Content starts

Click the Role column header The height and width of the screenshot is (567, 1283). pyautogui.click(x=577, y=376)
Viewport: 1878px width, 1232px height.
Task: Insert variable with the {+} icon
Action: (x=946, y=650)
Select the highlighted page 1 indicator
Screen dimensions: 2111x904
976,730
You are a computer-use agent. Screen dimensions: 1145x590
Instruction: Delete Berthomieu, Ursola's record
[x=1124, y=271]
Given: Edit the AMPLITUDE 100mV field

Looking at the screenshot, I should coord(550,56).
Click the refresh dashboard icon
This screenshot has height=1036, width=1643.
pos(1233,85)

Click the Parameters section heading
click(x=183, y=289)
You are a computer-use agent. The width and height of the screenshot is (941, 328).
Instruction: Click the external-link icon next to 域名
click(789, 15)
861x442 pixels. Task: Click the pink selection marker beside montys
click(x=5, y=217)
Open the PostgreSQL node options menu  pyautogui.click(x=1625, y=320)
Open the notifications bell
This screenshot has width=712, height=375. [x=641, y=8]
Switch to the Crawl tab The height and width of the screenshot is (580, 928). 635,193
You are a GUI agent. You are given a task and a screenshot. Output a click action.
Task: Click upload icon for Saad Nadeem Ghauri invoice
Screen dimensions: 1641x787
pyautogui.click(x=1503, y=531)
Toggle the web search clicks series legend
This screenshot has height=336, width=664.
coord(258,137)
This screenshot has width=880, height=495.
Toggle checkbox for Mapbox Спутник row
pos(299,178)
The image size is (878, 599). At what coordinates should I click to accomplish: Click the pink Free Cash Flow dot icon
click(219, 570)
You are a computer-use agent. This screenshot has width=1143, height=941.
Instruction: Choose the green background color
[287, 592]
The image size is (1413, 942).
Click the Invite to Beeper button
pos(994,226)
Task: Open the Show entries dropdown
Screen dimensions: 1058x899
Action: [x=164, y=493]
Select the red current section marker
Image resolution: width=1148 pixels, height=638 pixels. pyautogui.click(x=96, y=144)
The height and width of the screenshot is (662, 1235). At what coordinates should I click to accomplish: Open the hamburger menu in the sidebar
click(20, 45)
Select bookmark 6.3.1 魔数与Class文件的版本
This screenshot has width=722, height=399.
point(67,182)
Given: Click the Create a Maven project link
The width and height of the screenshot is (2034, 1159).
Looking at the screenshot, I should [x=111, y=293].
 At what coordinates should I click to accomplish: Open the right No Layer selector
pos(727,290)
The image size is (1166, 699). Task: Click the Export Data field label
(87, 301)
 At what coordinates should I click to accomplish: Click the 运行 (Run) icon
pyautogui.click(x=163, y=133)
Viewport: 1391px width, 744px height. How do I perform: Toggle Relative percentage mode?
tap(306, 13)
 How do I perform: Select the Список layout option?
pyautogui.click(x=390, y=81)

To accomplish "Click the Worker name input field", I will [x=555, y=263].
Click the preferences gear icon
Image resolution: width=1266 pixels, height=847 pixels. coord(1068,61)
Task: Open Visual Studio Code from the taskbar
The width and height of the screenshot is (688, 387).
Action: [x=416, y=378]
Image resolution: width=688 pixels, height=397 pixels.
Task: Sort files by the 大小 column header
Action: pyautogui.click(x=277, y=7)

Content ends

- Instructions to follow -
Return a copy of each line in the records above that has "agent" in it.

- Solution -
You are a computer-use agent. Screen dimensions: 1145x590
You are a computer-use agent. The width and height of the screenshot is (941, 328).
You are a GUI agent. You are given a task and a screenshot. Output a click action.
You are a computer-use agent. This screenshot has width=1143, height=941.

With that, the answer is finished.